- Passage given
------------------------

March 2007 SITE MAP   SEARCH

Prison Break: The Complete First Season
cast: Wentworth Miller, Dominic Purcell, Robin Tunney, Stacy Keach, and Wade Williams

creator: Paul Scheuring

710 minutes (15) 2005 widescreen ratio 1.78:1
20th Century Fox DVD Region 2 retail

RATING: 8/10
reviewed by Alasdair Stuart
The last three years have seen American TV fall back in love with the serial. The colossal success of 24 and Lost proved conclusively that audiences had a hunger for stories that weren't neatly wrapped up within one episode, and had consequences that were felt many episodes later. Whilst Lost in particular has been justifiably criticised for taking this process to extremes (to the extent that upcoming episodes will, allegedly, address the fact that three years have passed off the island and barely three months on island) this format remains massively popular, with post-apocalyptic series Jericho adopting the same format.

Prison Break, however, has been the most unexpected success of all the extended serials. Originally commissioned to sit between seasons of 24 as a single serial, it has now proved successful enough to spawn a second season and serious planning for a third. All the more impressive when you take into account the relative unknowns in the cast and the increasingly complex plot.

------------------------

- Collected data entries
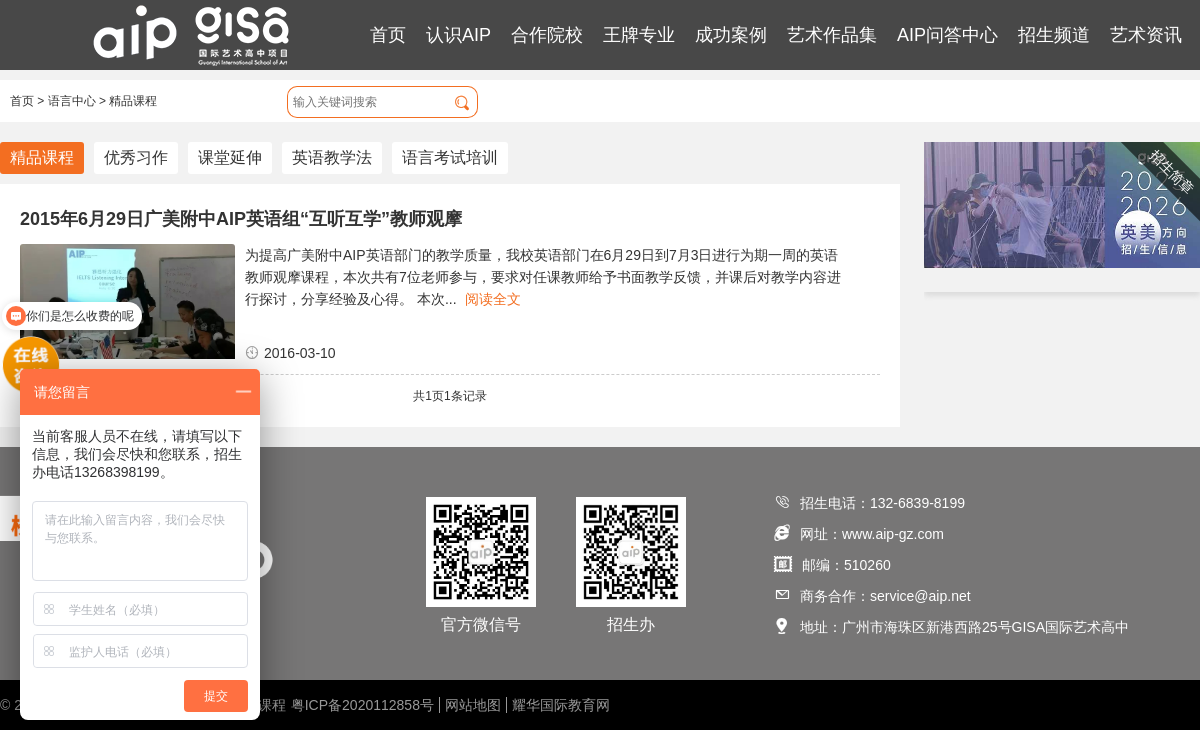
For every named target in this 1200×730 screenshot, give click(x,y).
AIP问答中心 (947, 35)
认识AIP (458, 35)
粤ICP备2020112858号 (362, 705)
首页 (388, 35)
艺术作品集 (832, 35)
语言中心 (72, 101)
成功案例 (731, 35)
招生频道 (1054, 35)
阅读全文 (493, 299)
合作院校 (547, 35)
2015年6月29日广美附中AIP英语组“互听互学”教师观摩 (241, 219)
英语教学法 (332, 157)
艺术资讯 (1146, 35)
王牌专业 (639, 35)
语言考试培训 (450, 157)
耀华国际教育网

------------------------

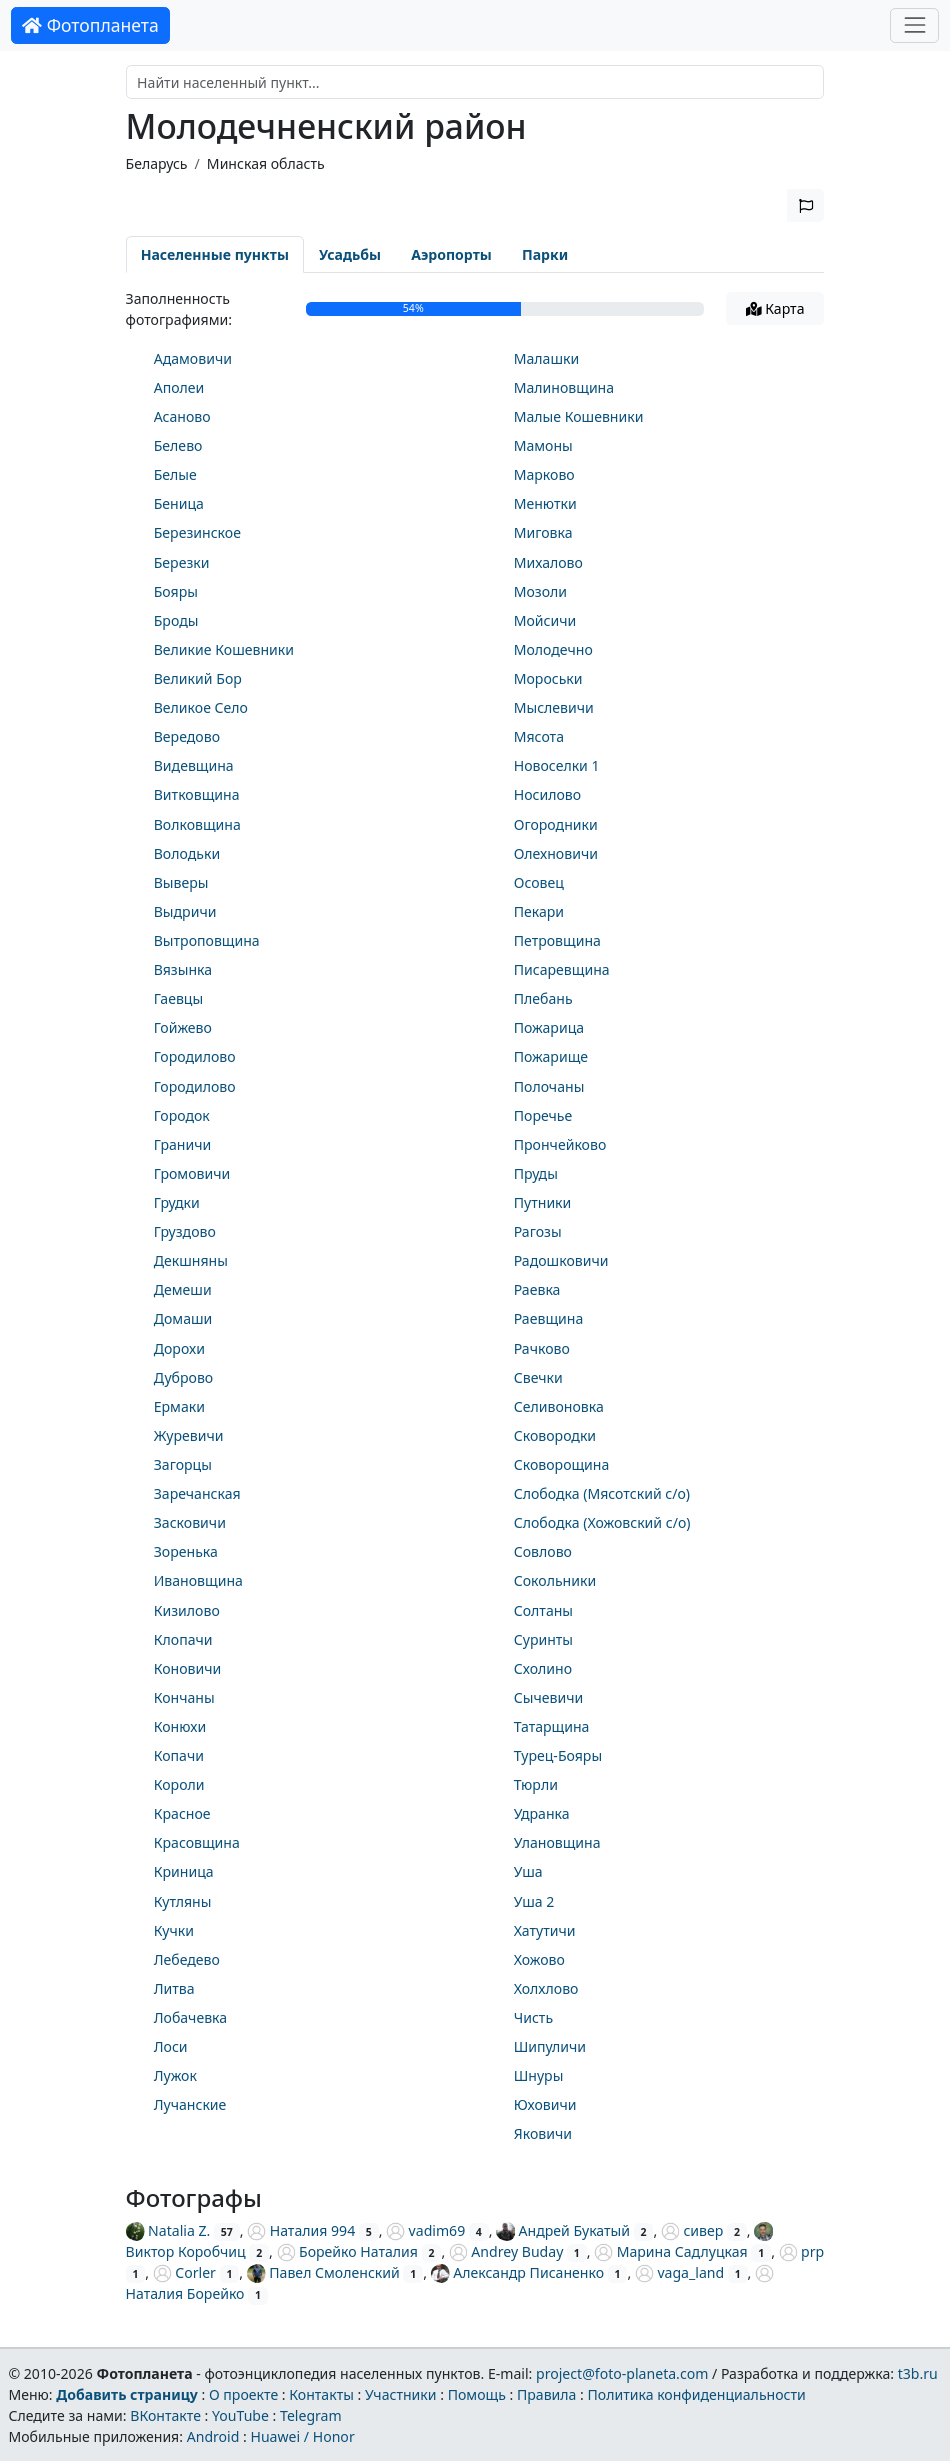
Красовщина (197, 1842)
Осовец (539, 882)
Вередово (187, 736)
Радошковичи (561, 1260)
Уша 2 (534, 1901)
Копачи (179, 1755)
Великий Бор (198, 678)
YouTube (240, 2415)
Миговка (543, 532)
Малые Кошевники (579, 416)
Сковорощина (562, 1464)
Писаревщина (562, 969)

------------------------

- Exercise task 1
Answer these questions using the Prison Break review:
(a) Who is listed as the creator of Prison Break?
(b) What rating does the review give?
(c) Which post-apocalyptic series is named as adopting the same format as 24 and Lost?
- Exercise task 2
Reproduce the Prison Break review word for word from "710 minutes (15)" up to and including "the same format.".
The records are standalone material, separate from the Prison Break review.

- Solution 1
(a) Paul Scheuring
(b) 8/10
(c) Jericho

- Solution 2
710 minutes (15) 2005 widescreen ratio 1.78:1
20th Century Fox DVD Region 2 retail

RATING: 8/10
reviewed by Alasdair Stuart
The last three years have seen American TV fall back in love with the serial. The colossal success of 24 and Lost proved conclusively that audiences had a hunger for stories that weren't neatly wrapped up within one episode, and had consequences that were felt many episodes later. Whilst Lost in particular has been justifiably criticised for taking this process to extremes (to the extent that upcoming episodes will, allegedly, address the fact that three years have passed off the island and barely three months on island) this format remains massively popular, with post-apocalyptic series Jericho adopting the same format.